Evidentemente lo stavo guardando con troppa intensità, perché si volta per guardarmi, la sua espressione mi confonde, non riesco a decifrarla, ma mi rammento della mia promessa di non leggergli la mente, quindi distolgo lo sguardo da lui e mi concentro su quello che stanno pensando gli altri, alla ricerca di qualche punto debole da fruttare.

«Sei preoccupato per il ragazzo nuovo, Shinsou-kun?» chiedo con un sorrisetto furbo a disegnarmi le labbra.

«Se non li prendi sul serio ti faranno il culo, sanno essere forti e...aggressivi se non stai attento.» finisce allontanandosi da me per avvicinarsi ad un ragazzo dai capelli gialli con una saetta nera da una parte.

In quello stesso istante entra nella palestra in cui ci eravamo radunati, Aizawa-sensei che mi fissa intensamente, dei suoi pensieri riesco a capire solo alcune stralci di una conversazione che ha avuto con un altro eroe che insegna nell'altra sezione.
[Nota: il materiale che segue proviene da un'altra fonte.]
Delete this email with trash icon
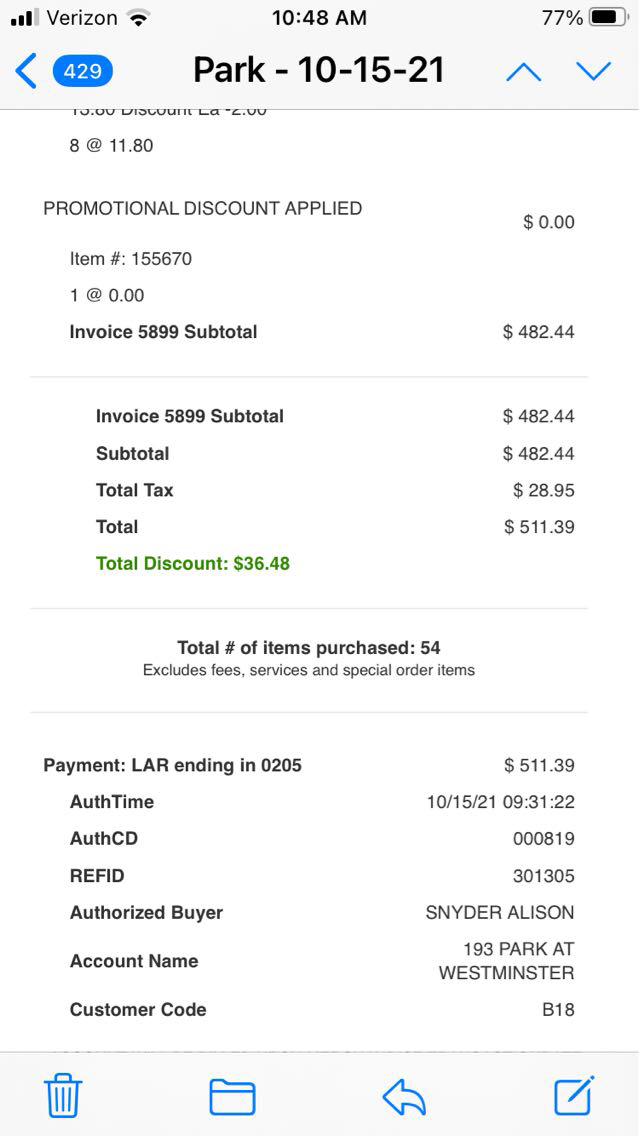This screenshot has width=639, height=1136. [x=63, y=1096]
«Se lo è cercato.» rispondo senza che lui mi ponga quella domanda, «Ha cercato di buttarmi a terra, io gli ho solo detto che se questo è il suo atteggiamento, non è adatto ad una scuola per eroi.»

«So che il comportamento di Monoma è un po' brusco, ma il sensei Vlad mi ha riferito che era terrorizzato.» mi dice con tono serio.
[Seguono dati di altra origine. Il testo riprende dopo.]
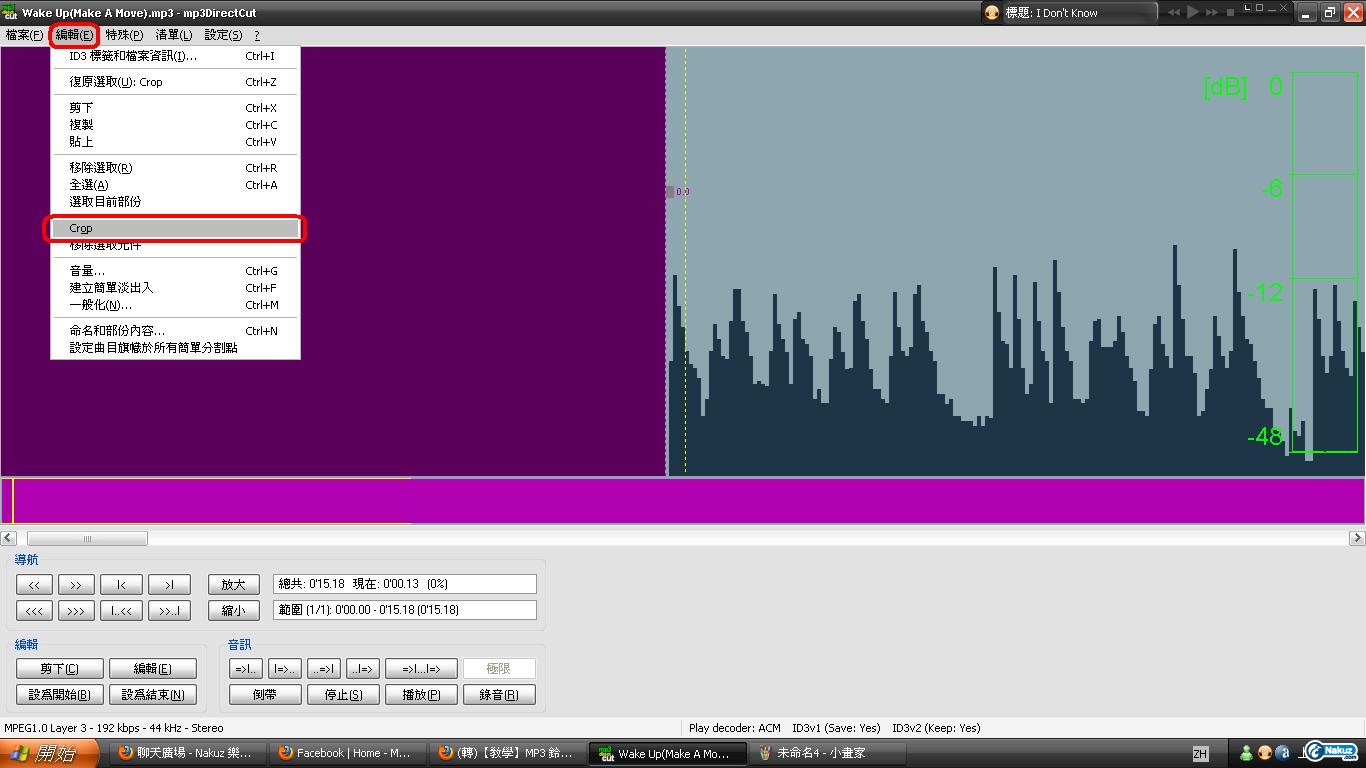This screenshot has height=768, width=1366.
Task: Click the << navigation step-back button
Action: (x=34, y=585)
«Se si è spaventato solo per quelle mie semplici parole, allora non è veramente adatto a diventare un eroe, i villain sarebbero stati molto più crudeli di me.» e mi allontanai da lui per andare a piazzarmi addosso ad un muro, lontano dagli sguardi degli altri, in attesa della prova fisica che avremmo dovuto affrontare.

«Eccomi qua.» urla ad un tratto un uomo dai capelli biondi come il sole scendendo dal soffitto come una meteora.

All-Might ha fatto il suo ingresso.

Cerco di non sbuffare per il comportamento ridicolo e con gran fatica riesco a non roteare gli occhi al cielo.

«Bene miei giovani aspiranti eroi, oggi verificheremo le abilità del nostro nuovo alunno. Giovane Midorya, avvicinati a noi per favore.»

Mi staccai dalla parete cercando di sembrare il più amichevole e cordiale possibile, ma una fugace occhiata verso il violetto e capii che non gli sembravo sincero.

Dopo una breve spiegazione delle regole della sfida, i professori ci fecero estrarre delle palline con dei numeri in modo da creare delle squadre che avrebbero dovuto fronteggiarsi.

Lo scopo era di catturare i nemici e di mettere addosso loro delle manette antiquirk.

Sembrava molto semplice come sfida, ma ovviamente ci venne impedito di procurare gravi danni ai nostri avversari e soprattutto di non ucciderli.

Ecco, questo sarebbe stato un problema per me, alle volte il mio quirk si rivela essere molto potente e se non sto attento al centro per cento rischio di fare seriamente male a qualcuno.

Non che al covo dove mi sono allenato mi abbiano mai detto di non uccidere nessuno, ma non credo che qui apprezzerebbero il mio modo di combattere.

Cercando di mascherare per la millesima volta in quella giornata i miei sentimenti e le mie reazioni, mi avvicinai ad Aizawa-sensei e presi una delle palline nascoste in una scatola che teneva in mano.

«Bene, ora che le squadre sono state decise, che la sfida abbia inizio.» urlò All-Might con un sorriso sulle labbra.

Fissai per un istante gli occhi rossi di Katsuki che stava davanti a me, la sua squadra alle spalle e dargli man forte anche solo con lo sguardo.

Era già in posizione di attacco, come il resto della mia squadra.

Io me ne stavo eretto e fiero, fiducioso del mio quirk e di quello che sapevo fare, anche senza muovere un muscolo.